*Exercise*: Take every line from the data that has the word "node" in it.
*** Dataset entries Section Begins ***
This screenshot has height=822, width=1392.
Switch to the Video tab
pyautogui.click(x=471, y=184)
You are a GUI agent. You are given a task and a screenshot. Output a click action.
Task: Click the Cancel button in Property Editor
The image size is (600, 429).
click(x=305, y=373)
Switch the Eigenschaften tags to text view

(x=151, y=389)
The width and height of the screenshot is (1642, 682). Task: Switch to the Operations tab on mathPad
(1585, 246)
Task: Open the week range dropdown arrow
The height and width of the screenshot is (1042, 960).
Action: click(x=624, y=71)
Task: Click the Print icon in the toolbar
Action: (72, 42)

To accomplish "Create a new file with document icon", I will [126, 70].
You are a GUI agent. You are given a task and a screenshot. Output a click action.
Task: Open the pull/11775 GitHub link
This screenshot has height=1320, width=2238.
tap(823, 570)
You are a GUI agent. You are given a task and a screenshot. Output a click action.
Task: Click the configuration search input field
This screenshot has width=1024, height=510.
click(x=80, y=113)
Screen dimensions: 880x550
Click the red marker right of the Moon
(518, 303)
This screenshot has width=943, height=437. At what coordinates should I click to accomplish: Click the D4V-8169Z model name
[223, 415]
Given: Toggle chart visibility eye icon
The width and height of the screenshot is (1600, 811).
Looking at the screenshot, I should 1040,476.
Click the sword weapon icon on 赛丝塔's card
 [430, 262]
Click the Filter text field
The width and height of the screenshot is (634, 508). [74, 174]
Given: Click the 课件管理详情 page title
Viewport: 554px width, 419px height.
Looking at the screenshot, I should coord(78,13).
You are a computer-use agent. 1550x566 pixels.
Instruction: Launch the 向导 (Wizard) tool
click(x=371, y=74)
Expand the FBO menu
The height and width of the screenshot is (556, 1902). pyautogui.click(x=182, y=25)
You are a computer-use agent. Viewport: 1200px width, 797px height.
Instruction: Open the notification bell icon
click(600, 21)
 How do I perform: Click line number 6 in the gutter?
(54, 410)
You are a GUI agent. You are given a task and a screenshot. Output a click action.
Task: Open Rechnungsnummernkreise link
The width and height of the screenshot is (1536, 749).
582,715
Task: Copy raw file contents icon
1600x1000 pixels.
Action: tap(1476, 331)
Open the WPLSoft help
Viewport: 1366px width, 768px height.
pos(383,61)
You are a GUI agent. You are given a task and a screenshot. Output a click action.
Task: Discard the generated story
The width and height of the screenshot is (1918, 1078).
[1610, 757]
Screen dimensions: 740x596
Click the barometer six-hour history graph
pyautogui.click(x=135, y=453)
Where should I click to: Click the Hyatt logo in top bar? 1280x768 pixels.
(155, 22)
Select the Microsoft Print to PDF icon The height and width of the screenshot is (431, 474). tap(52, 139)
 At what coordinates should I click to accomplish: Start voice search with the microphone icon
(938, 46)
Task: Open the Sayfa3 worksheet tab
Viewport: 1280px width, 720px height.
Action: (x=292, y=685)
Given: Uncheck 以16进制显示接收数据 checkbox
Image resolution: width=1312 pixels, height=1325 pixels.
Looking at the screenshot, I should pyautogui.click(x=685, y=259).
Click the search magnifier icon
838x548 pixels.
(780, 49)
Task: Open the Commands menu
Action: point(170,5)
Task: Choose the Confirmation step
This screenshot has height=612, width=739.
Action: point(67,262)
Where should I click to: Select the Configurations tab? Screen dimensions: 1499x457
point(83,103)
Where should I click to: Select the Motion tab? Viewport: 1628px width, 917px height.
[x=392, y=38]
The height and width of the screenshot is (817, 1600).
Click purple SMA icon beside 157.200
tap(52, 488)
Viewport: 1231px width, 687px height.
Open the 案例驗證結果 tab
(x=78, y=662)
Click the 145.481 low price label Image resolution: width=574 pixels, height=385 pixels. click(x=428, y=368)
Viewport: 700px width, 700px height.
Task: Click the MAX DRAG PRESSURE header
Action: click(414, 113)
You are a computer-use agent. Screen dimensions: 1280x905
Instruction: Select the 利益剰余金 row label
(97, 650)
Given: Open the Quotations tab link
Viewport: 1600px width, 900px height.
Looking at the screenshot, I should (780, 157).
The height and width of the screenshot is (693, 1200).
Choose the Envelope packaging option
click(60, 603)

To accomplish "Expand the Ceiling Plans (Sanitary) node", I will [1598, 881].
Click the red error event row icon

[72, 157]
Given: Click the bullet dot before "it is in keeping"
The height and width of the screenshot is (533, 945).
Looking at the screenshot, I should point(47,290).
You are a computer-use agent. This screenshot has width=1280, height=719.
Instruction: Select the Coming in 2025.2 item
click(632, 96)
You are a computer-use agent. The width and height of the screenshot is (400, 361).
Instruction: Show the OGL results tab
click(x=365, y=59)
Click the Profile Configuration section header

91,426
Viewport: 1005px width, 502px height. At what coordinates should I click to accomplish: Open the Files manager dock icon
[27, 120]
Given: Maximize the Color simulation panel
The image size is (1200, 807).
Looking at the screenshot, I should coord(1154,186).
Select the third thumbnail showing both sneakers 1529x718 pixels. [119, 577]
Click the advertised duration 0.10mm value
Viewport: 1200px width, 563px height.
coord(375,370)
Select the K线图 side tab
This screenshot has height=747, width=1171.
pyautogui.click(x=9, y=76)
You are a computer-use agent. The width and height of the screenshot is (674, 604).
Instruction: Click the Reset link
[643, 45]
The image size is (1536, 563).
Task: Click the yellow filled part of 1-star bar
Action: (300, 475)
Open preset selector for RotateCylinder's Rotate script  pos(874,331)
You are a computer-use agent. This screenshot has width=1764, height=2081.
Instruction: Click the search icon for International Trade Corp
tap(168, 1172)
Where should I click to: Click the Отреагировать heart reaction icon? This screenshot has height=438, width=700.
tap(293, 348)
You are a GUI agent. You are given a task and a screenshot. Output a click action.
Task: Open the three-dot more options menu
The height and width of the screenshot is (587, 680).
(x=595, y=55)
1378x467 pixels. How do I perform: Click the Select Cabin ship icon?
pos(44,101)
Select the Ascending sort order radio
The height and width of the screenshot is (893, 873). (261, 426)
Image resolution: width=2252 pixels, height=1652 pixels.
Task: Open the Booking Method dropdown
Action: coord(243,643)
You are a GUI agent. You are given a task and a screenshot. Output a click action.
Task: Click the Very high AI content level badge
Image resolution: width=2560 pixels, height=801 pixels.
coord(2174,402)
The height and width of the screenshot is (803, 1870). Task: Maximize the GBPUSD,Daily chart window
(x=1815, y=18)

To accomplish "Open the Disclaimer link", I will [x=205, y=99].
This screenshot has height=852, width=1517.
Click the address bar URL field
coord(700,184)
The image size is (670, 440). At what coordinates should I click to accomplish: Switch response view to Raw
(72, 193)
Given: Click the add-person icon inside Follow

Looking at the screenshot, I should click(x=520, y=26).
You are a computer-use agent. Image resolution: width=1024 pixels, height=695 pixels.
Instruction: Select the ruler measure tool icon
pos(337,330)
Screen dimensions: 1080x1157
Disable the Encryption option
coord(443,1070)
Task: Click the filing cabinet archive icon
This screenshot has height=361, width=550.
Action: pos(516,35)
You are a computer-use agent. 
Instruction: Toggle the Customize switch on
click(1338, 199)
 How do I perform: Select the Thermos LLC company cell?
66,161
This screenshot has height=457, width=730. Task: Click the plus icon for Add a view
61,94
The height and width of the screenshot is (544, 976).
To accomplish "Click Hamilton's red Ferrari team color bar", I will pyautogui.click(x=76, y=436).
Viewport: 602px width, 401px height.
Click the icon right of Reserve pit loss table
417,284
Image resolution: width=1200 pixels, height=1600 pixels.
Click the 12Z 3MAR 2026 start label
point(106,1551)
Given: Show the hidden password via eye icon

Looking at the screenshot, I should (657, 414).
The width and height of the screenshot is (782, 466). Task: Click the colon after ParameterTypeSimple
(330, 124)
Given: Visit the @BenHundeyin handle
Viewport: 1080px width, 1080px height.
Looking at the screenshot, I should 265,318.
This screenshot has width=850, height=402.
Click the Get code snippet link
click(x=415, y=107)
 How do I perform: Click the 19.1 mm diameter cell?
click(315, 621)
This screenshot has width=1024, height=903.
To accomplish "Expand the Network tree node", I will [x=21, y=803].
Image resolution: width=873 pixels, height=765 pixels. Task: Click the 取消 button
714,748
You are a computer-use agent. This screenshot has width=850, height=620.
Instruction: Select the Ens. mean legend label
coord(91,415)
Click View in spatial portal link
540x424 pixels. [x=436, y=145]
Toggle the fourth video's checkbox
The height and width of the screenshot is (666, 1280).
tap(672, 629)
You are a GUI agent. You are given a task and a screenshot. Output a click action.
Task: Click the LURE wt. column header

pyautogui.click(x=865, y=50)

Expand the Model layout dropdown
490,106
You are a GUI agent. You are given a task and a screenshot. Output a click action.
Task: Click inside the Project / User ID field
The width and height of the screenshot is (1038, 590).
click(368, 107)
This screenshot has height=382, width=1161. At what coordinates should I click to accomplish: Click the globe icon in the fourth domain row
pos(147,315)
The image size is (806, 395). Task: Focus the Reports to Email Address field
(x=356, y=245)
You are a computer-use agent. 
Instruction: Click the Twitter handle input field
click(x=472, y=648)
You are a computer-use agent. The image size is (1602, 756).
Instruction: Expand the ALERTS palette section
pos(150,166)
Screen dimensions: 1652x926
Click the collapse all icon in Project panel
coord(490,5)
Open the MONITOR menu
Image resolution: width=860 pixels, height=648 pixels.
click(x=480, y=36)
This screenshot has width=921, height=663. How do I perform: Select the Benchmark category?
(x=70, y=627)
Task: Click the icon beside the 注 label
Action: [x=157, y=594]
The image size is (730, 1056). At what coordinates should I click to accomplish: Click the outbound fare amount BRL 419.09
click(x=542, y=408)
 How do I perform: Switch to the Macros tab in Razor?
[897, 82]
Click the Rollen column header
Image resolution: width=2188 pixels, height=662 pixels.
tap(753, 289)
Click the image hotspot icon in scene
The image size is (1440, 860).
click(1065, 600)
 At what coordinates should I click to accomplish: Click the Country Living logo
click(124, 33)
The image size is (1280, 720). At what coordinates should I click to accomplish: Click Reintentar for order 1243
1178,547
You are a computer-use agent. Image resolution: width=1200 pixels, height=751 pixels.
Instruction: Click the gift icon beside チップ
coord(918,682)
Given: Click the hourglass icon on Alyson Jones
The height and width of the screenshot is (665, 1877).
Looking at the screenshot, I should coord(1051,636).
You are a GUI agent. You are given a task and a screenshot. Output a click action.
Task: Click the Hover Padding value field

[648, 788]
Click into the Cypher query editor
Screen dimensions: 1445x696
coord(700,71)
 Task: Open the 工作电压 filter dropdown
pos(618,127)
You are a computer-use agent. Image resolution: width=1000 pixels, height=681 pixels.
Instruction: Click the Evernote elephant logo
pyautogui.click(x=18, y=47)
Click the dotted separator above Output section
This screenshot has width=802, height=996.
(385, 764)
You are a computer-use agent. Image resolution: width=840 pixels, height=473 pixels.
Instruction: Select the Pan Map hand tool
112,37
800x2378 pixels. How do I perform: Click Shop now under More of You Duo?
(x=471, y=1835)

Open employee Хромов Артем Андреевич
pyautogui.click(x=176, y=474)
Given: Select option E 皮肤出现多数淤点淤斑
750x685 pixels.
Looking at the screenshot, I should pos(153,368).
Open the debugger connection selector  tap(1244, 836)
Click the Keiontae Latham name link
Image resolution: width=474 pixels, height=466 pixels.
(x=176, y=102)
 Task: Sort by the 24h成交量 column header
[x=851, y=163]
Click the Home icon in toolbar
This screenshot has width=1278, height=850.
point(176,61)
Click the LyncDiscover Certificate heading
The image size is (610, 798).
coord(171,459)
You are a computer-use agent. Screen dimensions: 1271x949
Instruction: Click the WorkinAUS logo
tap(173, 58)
*** Dataset entries Section Ends ***
*Output*:
To accomplish "Expand the Ceiling Plans (Sanitary) node", I will [1598, 881].
To accomplish "Expand the Network tree node", I will [x=21, y=803].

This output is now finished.